A more mindful approach: honouring depth without dismissing breadth
If counting countries motivates you, there’s nothing inherently wrong with that. And if you prefer slow, immersive travel, that’s equally valid. The real opportunity lies in finding a middle ground — a way of travelling that acknowledges our human desire for progress and identity, without letting numbers overshadow meaning.
1. Let the number be a reflection, not a goal
There’s a big difference between noticing how many countries you’ve visited and chasing the next one. When the number becomes a reflection of your experiences rather than the purpose of them, it loses its pressure. It becomes something you can glance at with curiosity rather than something you need to optimise.
This mindset allows you to enjoy the psychological benefits of tracking, without letting the metric dictate your choices.
2. Prioritise depth where it matters to you
Depth doesn’t have to mean staying in one place for months. It simply means allowing yourself to be present enough to notice the details: the way a neighbourhood wakes up, the rhythm of local life, the conversations that unfold when you’re not rushing to the next stop.

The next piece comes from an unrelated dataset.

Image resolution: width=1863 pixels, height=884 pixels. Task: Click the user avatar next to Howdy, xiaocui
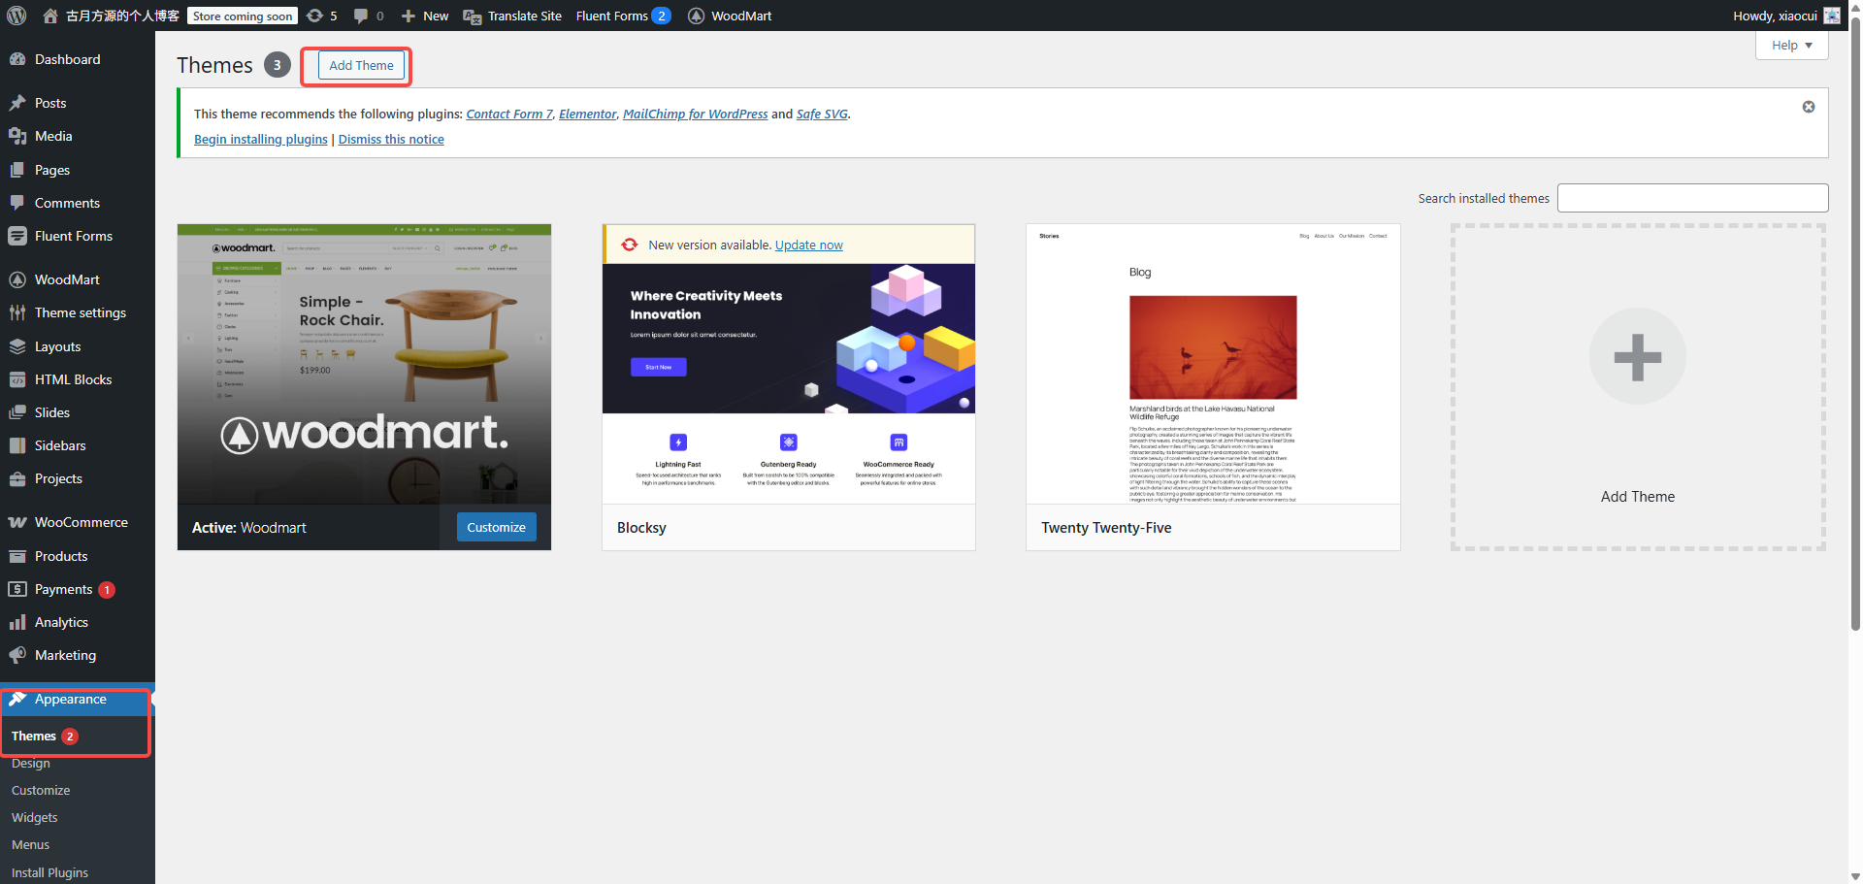(x=1832, y=16)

You don’t need to reject breadth to embrace depth. You can visit many countries and still travel slowly within them. You can return to places that resonate. You can let certain destinations become part of your personal landscape.
3. Share your experiences, not just your numbers
If you enjoy sharing your travels online, consider what you want people to understand about you. Is it the number of stamps in your passport, or the way a place made you feel? Is it the list of destinations, or the stories that shaped you?
Sharing depth, including the sensory details, the emotional shifts, the unexpected moments, often creates a stronger sense of connection than sharing a tally. It invites others into your experience rather than asking them to compare theirs to yours.
For more on this topic, check out our guide to sharing travel photos on social media.
4. Build credibility through insight, not accumulation
If you’re a blogger, creator, or travel professional, remember that your authority doesn’t come from how many countries you’ve visited. It comes from the quality of your insight.
Just as a chef earns respect through mastery of a single cuisine before branching out, travel credibility grows from understanding a place deeply enough to speak about it with nuance. Readers trust you when they sense that you’ve listened, learned, and allowed a destination to shape your perspective.
Final thoughts
Counting countries is neither inherently good nor inherently shallow. It’s simply one way of making sense of our travels — a way of turning something vast and emotional into something neat and measurable. For some people, that number feels motivating or satisfying. For others, it feels reductive. It’s helpful to realise that we are all different, and not to judge.
When people do count, what matters is the intention behind it. If the number reflects experiences that genuinely shaped you, that’s meaningful. If it becomes a target to chase, it can quietly pull you away from the very things that make travel transformative: curiosity, connection, presence, depth.
Sharing your country count can be fun, and it can help you express your identity as a traveller. But it’s worth remembering that numbers alone don’t tell the story. They don’t capture the conversations that stayed with you, the moments that softened you, the places you returned to because they felt like home. They don’t reveal what you learned, or how you changed.
Travel is at its best when it expands not just our map, but our understanding. Whether you’ve visited five countries or fifty, the value of your travels lies in how deeply you engaged with the world, not how many borders you crossed.
If counting inspires you, enjoy it. If it distracts you, let it go. Either way, the invitation is the same: travel in a way that feels meaningful to you, and let the richness of those experiences speak louder than any number ever could.